Als erfolgreicher Selfmade-Bankrotteur kann man nicht einfach weitermachen wie bisher; man muss sich schon den Gepflogenheiten des Dauerprekariates anpassen. Also habe ich gleich mal bis halb 4 Uhr morgens die Oscarverleihung auf Pro7 angeguckt. Bier, Schnaps und Chips dazu – fertig ist der kalorienunbewusste Absturz mit Teufelskreispotential und Selbstmitleidserwachen gegen Mittag.

Ganz rund läuft es freilich noch nicht. Vor dem stundenlangen, ziellosen Durchstreifen der Stadt habe ich aus alter Gewohnheit geduscht und saubere Klamotten angezogen. Jogginghose und Plastiklatschen traue ich mich noch nicht, aber das kommt bestimmt mit der Zeit.

Jede noch so banale Erinnerung an längst Gestorbene hilft beim Einordnen des eigenen Alterns.

Die sechs Stufen im Umgang mit Pennern

 

10 Jahre: Mama, warum stinkt der Mann so?

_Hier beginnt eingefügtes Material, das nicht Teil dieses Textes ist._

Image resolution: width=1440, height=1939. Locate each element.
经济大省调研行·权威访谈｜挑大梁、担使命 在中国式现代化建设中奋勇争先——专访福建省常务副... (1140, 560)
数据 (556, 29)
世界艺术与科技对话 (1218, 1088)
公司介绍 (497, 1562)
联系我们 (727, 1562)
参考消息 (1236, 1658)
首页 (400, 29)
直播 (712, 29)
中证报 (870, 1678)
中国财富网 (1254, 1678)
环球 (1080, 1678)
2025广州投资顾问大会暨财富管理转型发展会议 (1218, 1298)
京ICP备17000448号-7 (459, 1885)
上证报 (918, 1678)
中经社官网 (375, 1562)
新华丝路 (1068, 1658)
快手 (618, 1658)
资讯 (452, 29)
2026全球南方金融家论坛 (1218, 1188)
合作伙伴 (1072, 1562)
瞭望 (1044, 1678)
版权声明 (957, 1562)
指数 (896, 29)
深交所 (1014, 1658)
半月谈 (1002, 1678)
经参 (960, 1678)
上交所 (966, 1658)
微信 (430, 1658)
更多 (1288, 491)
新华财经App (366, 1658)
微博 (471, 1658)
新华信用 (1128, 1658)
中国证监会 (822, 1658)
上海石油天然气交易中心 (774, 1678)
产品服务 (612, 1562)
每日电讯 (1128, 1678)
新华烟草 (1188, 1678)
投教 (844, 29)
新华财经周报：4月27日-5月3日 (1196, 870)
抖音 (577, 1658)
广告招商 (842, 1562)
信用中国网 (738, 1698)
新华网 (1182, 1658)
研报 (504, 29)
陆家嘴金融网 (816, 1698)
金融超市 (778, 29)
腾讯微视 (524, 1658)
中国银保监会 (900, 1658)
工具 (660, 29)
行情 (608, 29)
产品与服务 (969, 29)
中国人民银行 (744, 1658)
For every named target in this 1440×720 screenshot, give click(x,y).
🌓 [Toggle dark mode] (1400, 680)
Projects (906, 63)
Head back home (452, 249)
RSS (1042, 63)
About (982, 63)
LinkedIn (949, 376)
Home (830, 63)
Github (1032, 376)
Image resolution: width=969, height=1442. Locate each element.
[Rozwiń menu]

20 Jahre: So abgestürzt bin ich noch nie. Wie macht man das?

30 Jahre: Ich glaube, man kann viel mehr trinken, als die Schulmedizin uns weismachen will! Und jederzeit damit aufhören!

40 Jahre: Gut, dass ich nicht so aussehe! Wie lange kann man eigentlich ungeduscht überleben?

50 Jahre: Du armes Schwein hast wahrscheinlich mal ein ganz normales Leben gehabt, bevor etwas furchtbar schief ging…

60 Jahre: Das probier‘ ich jetzt auch mal aus! (Job weg, Frau weg, Gesundheit weg, Perspektive weg)

Der Wunsch, selbst Gedachtem Bedeutung zu verleihen, verunglückt oft in einem Aphorismus.

In Zeiten von Smartphones alt zu werden, hat den Vorteil, dass man auf offener Straße laute Selbstgespräche führen kann, ohne für verrückt gehalten zu werden.